All entries must be given again exactly as written.

╭──

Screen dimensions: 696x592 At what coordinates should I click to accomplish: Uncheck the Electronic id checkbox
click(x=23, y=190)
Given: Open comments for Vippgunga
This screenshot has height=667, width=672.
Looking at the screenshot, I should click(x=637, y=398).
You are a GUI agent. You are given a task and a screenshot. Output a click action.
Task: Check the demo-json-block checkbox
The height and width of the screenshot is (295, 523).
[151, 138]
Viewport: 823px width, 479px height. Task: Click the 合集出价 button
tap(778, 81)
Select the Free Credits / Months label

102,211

╰──

→ YOUR RESPONSE:
Screen dimensions: 696x592 At what coordinates should I click to accomplish: Uncheck the Electronic id checkbox
click(x=23, y=190)
Given: Open comments for Vippgunga
This screenshot has height=667, width=672.
Looking at the screenshot, I should click(x=637, y=398).
You are a GUI agent. You are given a task and a screenshot. Output a click action.
Task: Check the demo-json-block checkbox
The height and width of the screenshot is (295, 523).
[151, 138]
Viewport: 823px width, 479px height. Task: Click the 合集出价 button
tap(778, 81)
Select the Free Credits / Months label

102,211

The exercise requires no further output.